**Problem requirements:** Images are to be left out when the records below are printed word for word.

____ Exercise inputs

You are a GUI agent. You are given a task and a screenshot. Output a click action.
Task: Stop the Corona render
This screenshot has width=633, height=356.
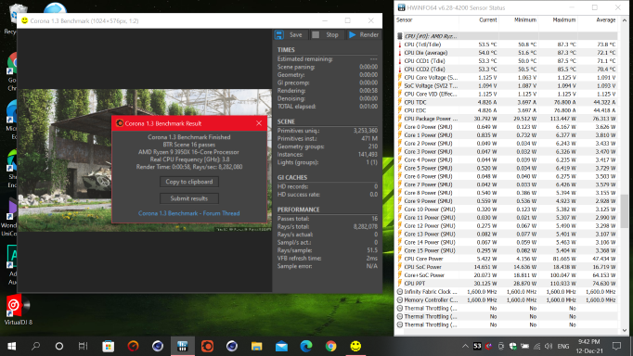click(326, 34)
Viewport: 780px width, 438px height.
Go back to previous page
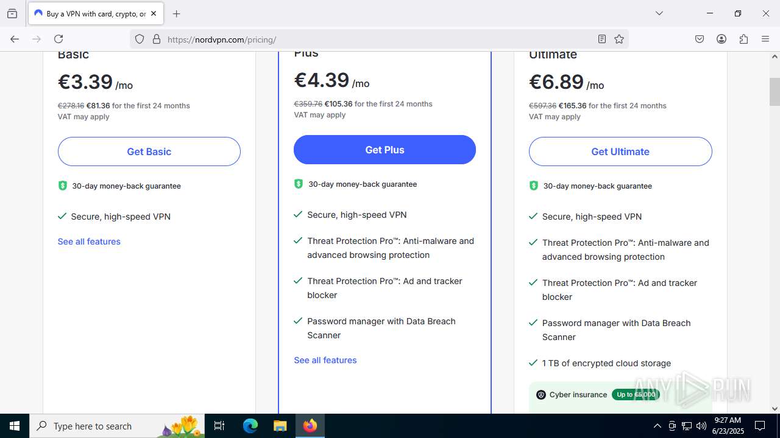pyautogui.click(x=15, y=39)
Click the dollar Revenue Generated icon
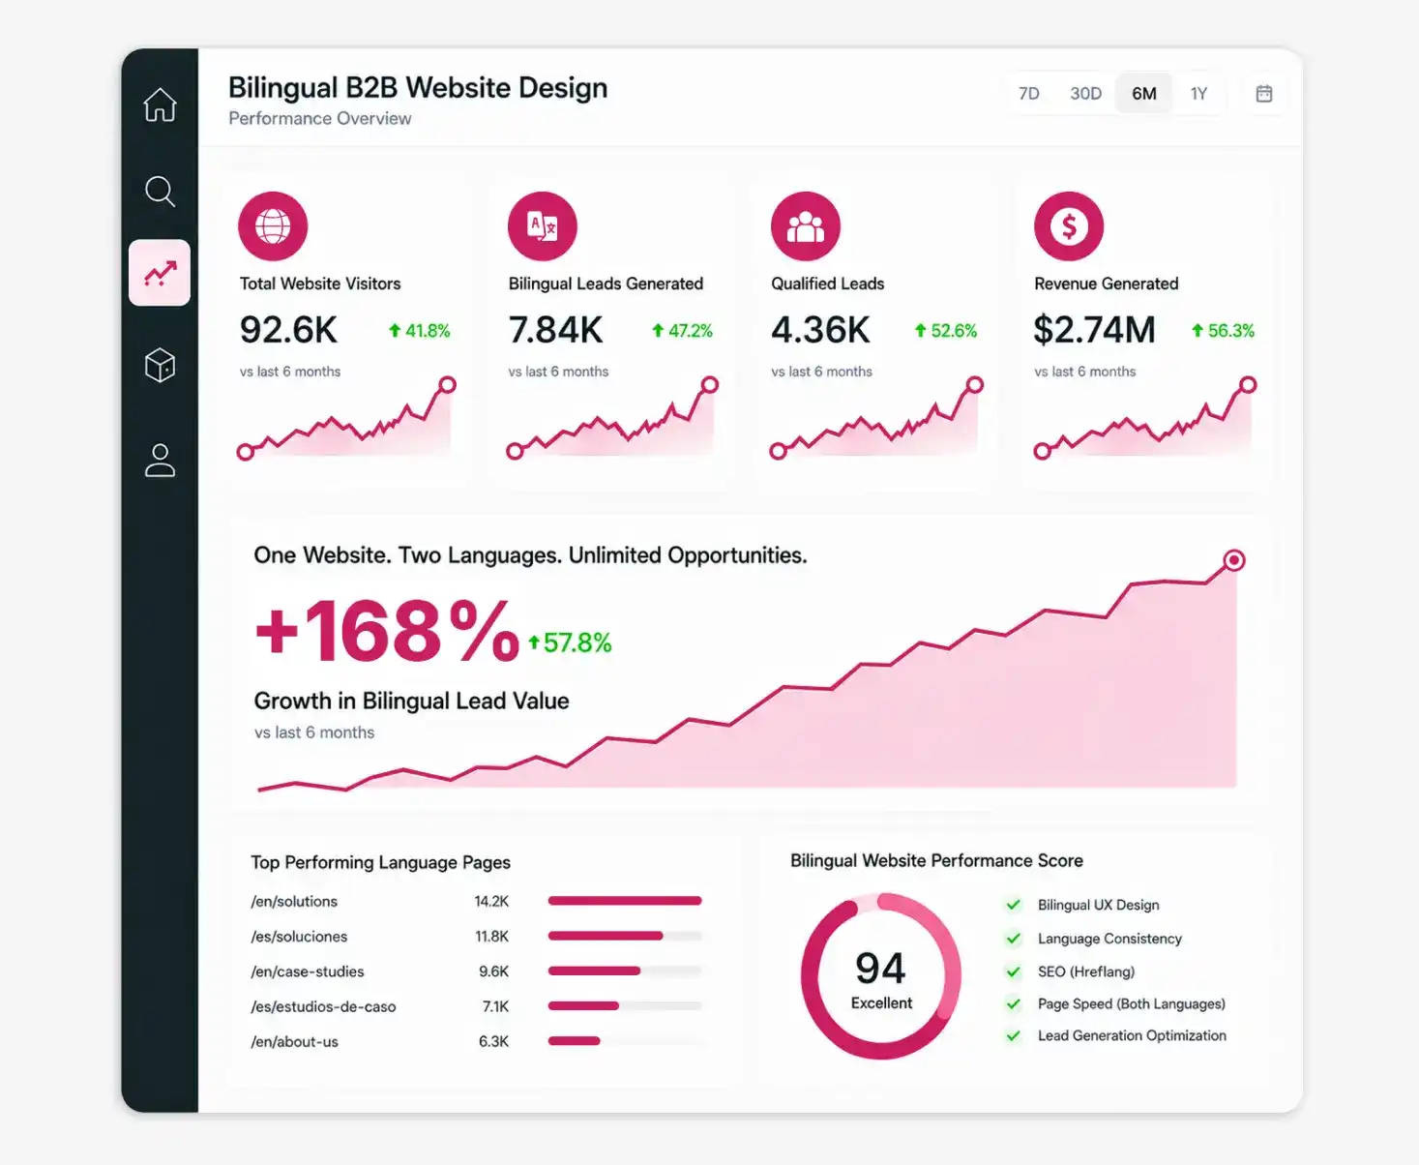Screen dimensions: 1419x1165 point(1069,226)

________

**Final answer:**
You are a GUI agent. You are given a task and a screenshot. Output a click action.
Task: Stop the Corona render
This screenshot has width=633, height=356.
click(326, 34)
Viewport: 780px width, 438px height.
Go back to previous page
pyautogui.click(x=15, y=39)
Click the dollar Revenue Generated icon
Screen dimensions: 1419x1165 point(1069,226)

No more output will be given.